Yazılı problem: Aşağıdaki seçilen bölüme göre şu ifadelerin her biri için evet ya da hayır deyin ve kararı belirleyen sözleri bölümden birebir alıntılayın: 1. Kadın Voleybol Milli Takımı dünya ikincisi oldu. 2. Başkalarına saygı duymamamız, kendimize saygımız olmamasıyla bağlantılıdır. 3. Dışlama isteği, kendi farklılıklarımızın değerini fazlasıyla bilmemizden doğar.

Seçilen bölüm:
* * * *

İnsanoğlu bir garip. Hem insan olarak diğer canlılardan farklı olmak istiyor, hem de insanın en önemli özelliğini başkalarında görmek istemiyor. Bizi diğer canlılardan ayıran en önemli özelliğimiz her birimizin nevi şahsına münhasır yani diğerlerinden farklı, tek olmamız. Yani biz farklıyız ama herkes bizim gibi olmalı ve aynı bizim gibi düşünmeli diye istiyor kimileri.
Kendimiz gibi olmayanı dışlamak istiyoruz. Bu aslında kendi farklılıklarımızın değerini bilmememizden kaynaklanıyor. Kendimize saygımız olmayınca başkalarına da saygı duymuyoruz. Mesela çevresinde görüp öğrendiklerinden farklı bir şey yapanı “deli” olarak yaftalamak, çocukluktan itibaren önce “badelenmeyi” sonra “badelemeyi” doğru veya doğal kabul edip kendi ellerinde olmayan bir şekilde hormonal başkalaşımı olanları “sapık/ahlaksız” addetmek, çocuklarla cinsel oyunlar oynamayı hatta onlarla evlenmeyi hak görüp iki kişinin parkta el ele dolaşıp birbirine sevgi göstermesini ayıplamak son dönem adetlerimizden. Bunun nedenlerini psikologlar hatta psikiyatrlar araştıradursun son dönemde kadınlarımızdan iki güzel müjde aldık.
Voleybol Kadın Milli takımımız Avrupa Şampiyonu olurken Kadın Briç Milli takımımız dünya ikincisi oldu. Hepsiyle çok gururlandık. Kadın voleybolunu defile, briçi de kumar zannedenlerin ve milli duyguları olmayanların, istiklal marşına dahi tahammül edemeyenlerin bunu anlamasını elbette beklemiyoruz. Bu da onların farklılıkları ve hoşumuza gitmese de saygı gösteriyoruz. Tıpkı herkesin herkese saygı göstermesi gerektiği gibi.

* * * *

Verilen veriler:

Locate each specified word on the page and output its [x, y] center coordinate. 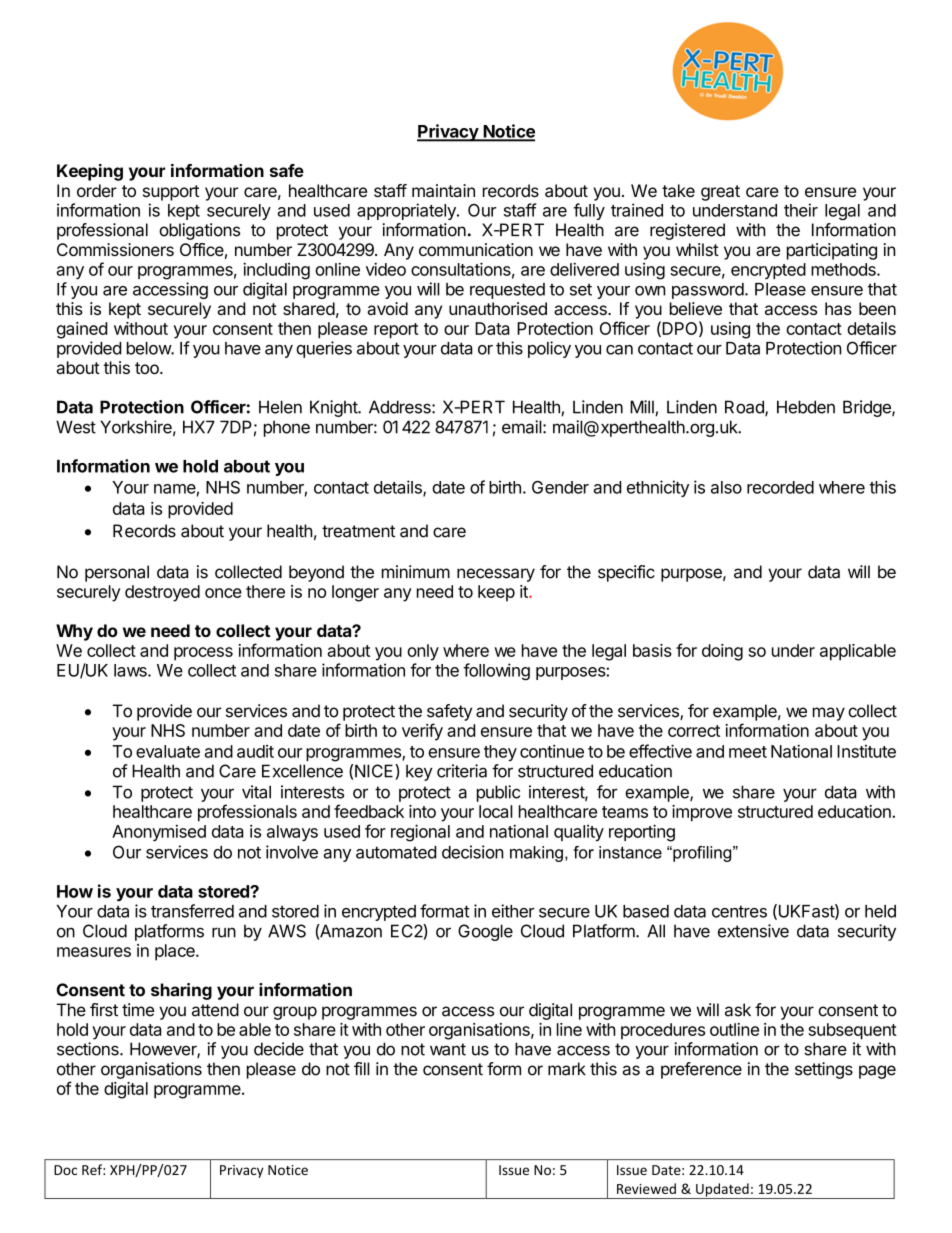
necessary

* * * *

Yazılı çözüm:
1. Hayır: "Voleybol Kadın Milli takımımız Avrupa Şampiyonu olurken Kadın Briç Milli takımımız dünya ikincisi oldu."
2. Evet: "Kendimize saygımız olmayınca başkalarına da saygı duymuyoruz."
3. Hayır: "Bu aslında kendi farklılıklarımızın değerini bilmememizden kaynaklanıyor."